*** Given passage Section Begins ***

India’s laid out an ambitious target of hitting $2 trillion annually in overall exports by 2030 as the South Asian country makes a renewed push to become a top choice for companies shifting supply chains away from China.
The projections by the Trade Ministry are more than double an overall $900 billion yearly target between 2015 and 2020, which was repeatedly extended as officials blamed pandemic-related disruptions for the missed deadlines.
While officials have spoken about achieving $2 trillion in merchandise and services exports in the past, this is the first time it’s been stated as policy. This comes as India chairs the Group of 20 forum this year and Prime Minister Narendra Modi’s government has been touting the potential of the nation, which is set to become the world’s fastest-growing large economy over the next three years.
“We have to meet our exports targets going forward,” Trade Minister Piyush Goyal said at a briefing Friday. “We will achieve $2 trillion in exports by 2030, but we should ensure merchandise exports don’t fall behind services exports.”
Services exports have been going strong in the last few months, in part due to the growth of back offices of multinational companies that have become business-critical operations. A recent HSBC Holdings Plc report showed that India is home to about 40% of these so-called global capability centers and their numbers will rise.
Despite the buoyant projections, officials at the ministry have warned that meeting export goals for goods will be slightly challenging this year. India’s goods trade has been falling in recent months as tighter monetary conditions and higher prices crimp demand globally.
Earlier, an official said India’s overall exports would hit $770 billion in the current fiscal year ending March 2023, a record level though it falls short of the previous $900 billion target.
Economists say the target requires both strong global economic growth and a shift in India’s market share. “While difficult, it is still a good development as a goal-setting process, since it increases the stakes for both the government and the corporate sector to meet the targets,” said Rahul Bajoria, an economist with Barclays Plc.

*** Given passage Section Ends ***

--- Your tasks ---
[1] List every person named in the article on India's export target, with the title or role the article gives each.
[2] Answer these from the article on India's export target:
(a) What share of global capability centers is India home to, according to the HSBC Holdings Plc report?
(b) What figure did an official say India's overall exports would reach in the fiscal year ending March 2023?
(c) Which forum does India chair this year?
[3] Write the next few paragraphs of the article on India's $2 trillion export target, starting after its final sentence.

*** Recorded information Section Begins ***

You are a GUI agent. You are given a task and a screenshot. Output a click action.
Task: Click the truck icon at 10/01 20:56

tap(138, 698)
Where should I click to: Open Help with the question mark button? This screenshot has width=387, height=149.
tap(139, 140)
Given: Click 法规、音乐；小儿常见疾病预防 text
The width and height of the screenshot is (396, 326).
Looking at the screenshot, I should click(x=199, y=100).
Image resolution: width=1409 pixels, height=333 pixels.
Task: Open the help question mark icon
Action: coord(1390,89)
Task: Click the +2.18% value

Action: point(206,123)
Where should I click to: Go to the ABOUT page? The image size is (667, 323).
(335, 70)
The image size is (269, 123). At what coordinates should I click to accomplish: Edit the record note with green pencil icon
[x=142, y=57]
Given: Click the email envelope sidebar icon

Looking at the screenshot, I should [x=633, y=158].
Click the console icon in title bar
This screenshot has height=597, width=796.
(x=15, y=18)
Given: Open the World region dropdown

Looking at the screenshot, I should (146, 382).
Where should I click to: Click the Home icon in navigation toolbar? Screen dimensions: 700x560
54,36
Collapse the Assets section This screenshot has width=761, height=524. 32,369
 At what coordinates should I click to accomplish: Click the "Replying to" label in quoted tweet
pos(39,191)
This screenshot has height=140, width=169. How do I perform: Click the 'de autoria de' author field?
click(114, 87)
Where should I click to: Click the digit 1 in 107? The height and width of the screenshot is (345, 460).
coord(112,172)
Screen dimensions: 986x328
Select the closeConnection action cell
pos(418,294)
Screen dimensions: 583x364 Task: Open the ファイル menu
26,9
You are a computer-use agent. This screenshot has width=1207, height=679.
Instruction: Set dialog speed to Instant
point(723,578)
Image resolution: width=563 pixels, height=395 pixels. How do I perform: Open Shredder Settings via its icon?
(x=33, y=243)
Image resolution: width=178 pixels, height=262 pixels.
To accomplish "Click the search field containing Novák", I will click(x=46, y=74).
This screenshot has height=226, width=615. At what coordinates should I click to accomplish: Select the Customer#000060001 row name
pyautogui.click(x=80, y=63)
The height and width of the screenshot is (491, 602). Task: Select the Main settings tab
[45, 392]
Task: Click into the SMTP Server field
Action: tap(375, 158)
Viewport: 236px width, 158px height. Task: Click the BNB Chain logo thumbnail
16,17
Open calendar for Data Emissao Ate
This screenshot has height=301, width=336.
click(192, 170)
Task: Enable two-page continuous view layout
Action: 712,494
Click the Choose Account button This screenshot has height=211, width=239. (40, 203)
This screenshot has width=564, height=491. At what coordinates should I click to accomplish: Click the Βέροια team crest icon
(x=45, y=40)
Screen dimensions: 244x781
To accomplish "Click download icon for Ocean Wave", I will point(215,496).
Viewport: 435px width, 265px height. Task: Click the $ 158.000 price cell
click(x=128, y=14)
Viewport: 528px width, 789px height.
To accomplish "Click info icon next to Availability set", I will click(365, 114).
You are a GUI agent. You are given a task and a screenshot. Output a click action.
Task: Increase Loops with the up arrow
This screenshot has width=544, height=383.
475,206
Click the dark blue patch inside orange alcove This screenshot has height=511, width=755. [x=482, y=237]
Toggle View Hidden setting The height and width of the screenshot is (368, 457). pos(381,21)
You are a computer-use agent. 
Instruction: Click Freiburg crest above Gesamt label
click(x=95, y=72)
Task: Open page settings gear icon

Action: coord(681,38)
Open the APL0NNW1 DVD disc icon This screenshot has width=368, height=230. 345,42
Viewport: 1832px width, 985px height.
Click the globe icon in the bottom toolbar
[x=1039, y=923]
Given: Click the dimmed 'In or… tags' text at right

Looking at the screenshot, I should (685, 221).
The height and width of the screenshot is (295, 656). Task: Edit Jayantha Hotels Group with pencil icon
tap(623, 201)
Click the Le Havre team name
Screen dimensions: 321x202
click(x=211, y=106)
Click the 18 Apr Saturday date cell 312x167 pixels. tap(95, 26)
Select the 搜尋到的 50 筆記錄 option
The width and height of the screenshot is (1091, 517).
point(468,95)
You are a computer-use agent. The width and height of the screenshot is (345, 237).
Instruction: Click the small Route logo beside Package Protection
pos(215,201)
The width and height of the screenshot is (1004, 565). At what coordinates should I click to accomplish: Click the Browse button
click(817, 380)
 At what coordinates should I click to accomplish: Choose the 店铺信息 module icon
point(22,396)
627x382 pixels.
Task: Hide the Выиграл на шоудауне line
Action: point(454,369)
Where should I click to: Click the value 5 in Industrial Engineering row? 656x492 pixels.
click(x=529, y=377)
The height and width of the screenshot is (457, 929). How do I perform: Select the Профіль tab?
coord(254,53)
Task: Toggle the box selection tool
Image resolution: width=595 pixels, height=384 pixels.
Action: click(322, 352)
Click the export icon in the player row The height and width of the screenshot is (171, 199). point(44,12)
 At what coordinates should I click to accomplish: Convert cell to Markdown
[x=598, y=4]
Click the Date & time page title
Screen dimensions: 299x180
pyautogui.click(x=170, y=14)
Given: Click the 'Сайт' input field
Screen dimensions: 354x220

*** Recorded information Section Ends ***

--- Results by task ---
[1]
Narendra Modi, Prime Minister
Piyush Goyal, Trade Minister
Rahul Bajoria, economist with Barclays Plc

[2]
(a) About 40%
(b) $770 billion
(c) The Group of 20

[3]
India over the past year has been pursuing bilateral trade deals with a range of countries, including Australia, the UK, and Canada, shifting from the usual go-slow approach to such agreements. It’s also building boosting ties with the US and Japan under the so-called Quad, a grouping of democracies set to counter China’s economic and military assertiveness.
Whether that translates to a shift in supply chains and strong export growth remains to be seen.
Manufacturing in India accounts for less than 20% of the economy, a figure that has remained stuck for decades, and unemployment remains stubbornly high.
Modi’s “Make in India” campaign, which aims to increase exports and boost jobs, hasn’t gained much traction so far. Since the campaign was launched in 2014, the deadline to lift the share of manufacturing in GDP to 25%, has been pushed back three times, from 2020 to 2022 to 2025 with officials again blaming the pandemic.
Streamlining labor laws and ensuring access to land are some of the hurdles, apart from bureaucratic delays, that await companies looking at India as an alternative to China.
India’s government is betting the G-20 presidency will help change perception and beat back competition from the so-called tiger cub economies of Southeast Asia that include Vietnam, Malaysia, Philippines, and Indonesia.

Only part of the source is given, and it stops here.